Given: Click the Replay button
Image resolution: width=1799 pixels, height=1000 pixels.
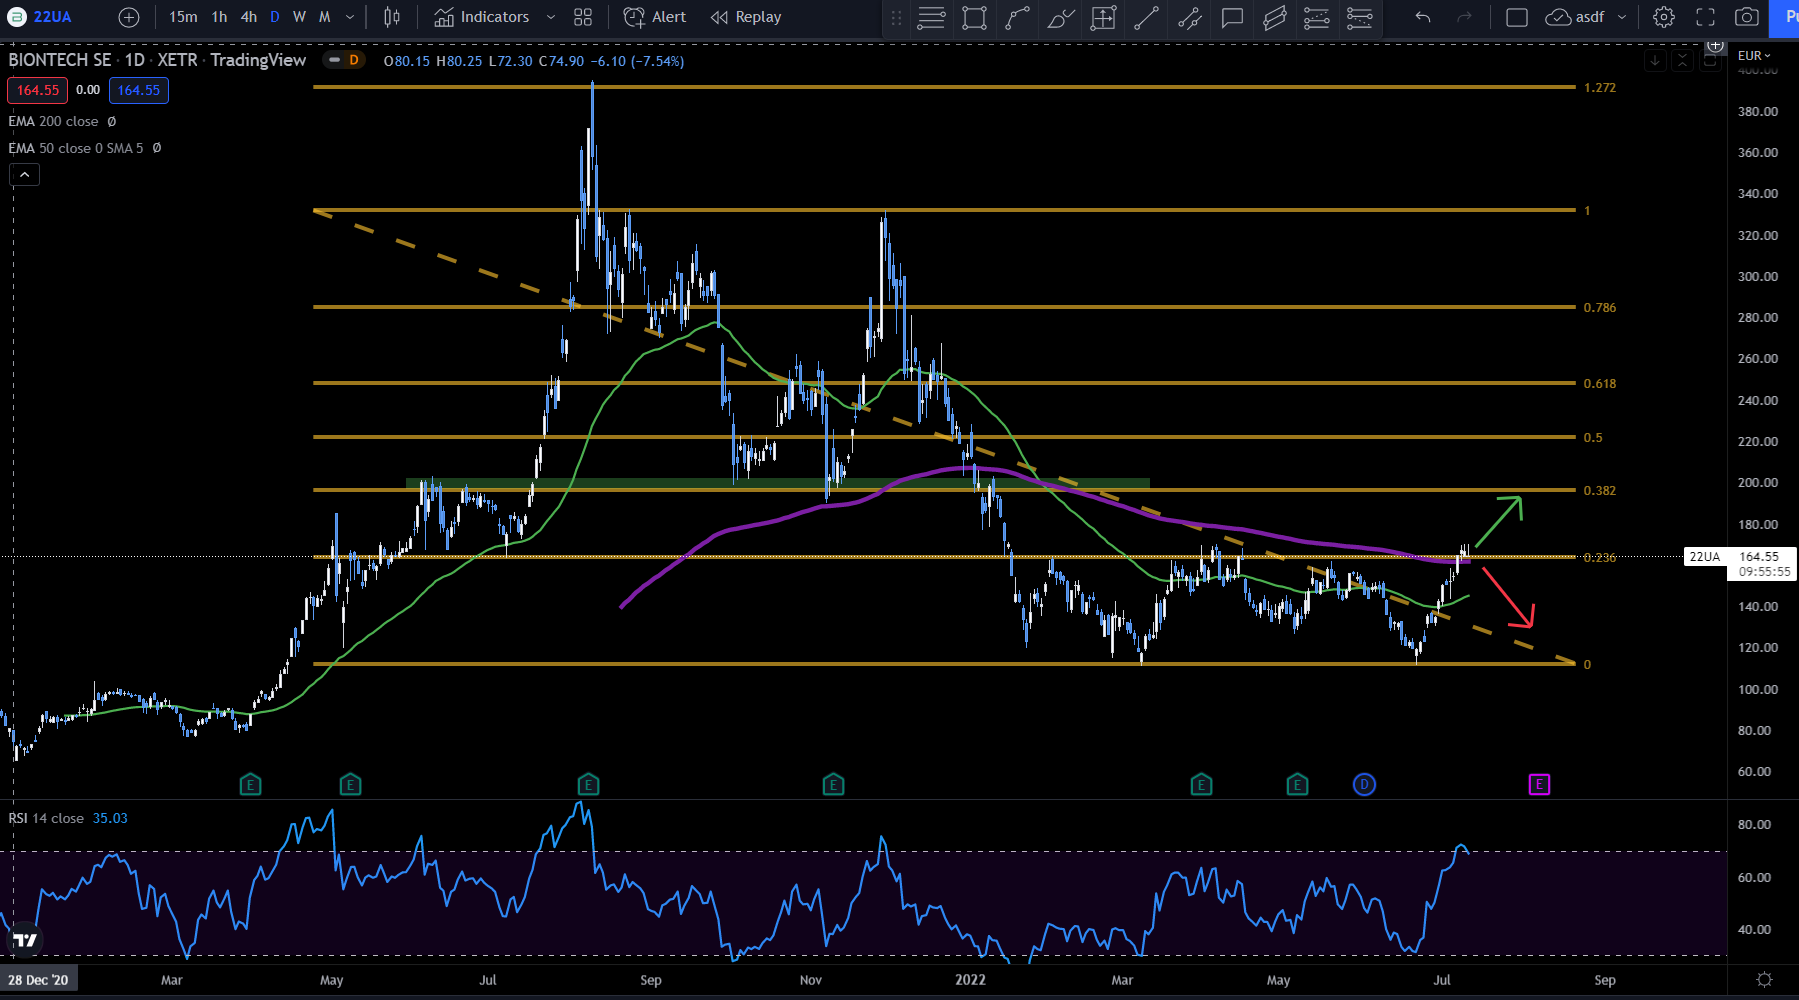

※ ※ ※

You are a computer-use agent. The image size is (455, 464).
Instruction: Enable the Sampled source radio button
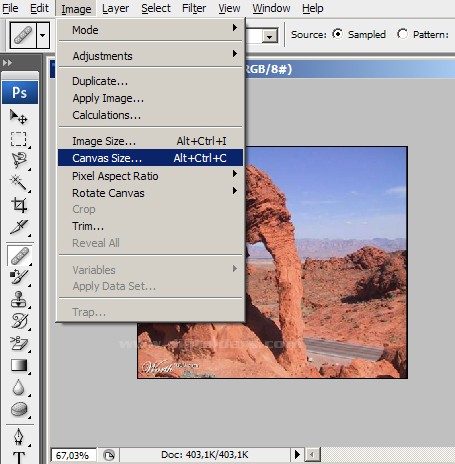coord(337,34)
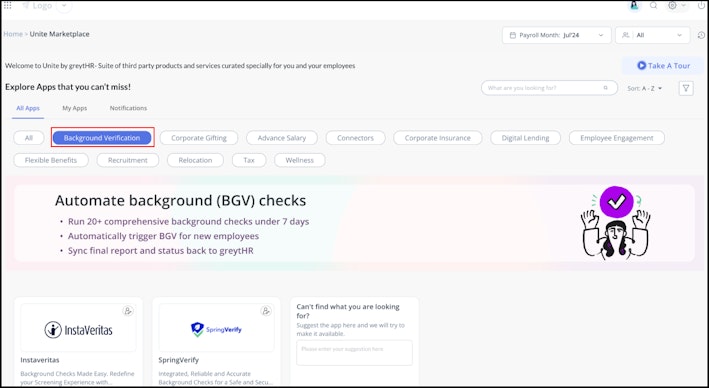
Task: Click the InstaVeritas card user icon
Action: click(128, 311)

※ ※ ※

Task statement –
Please copy the lines in the records above between the one holding "Given: Click the Replay button" and the one holding "Image resolution: width=1799", inclusive, exactly and with no other line.

Completed exercise –
Given: Click the Replay button
Image resolution: width=1799 pixels, height=1000 pixels.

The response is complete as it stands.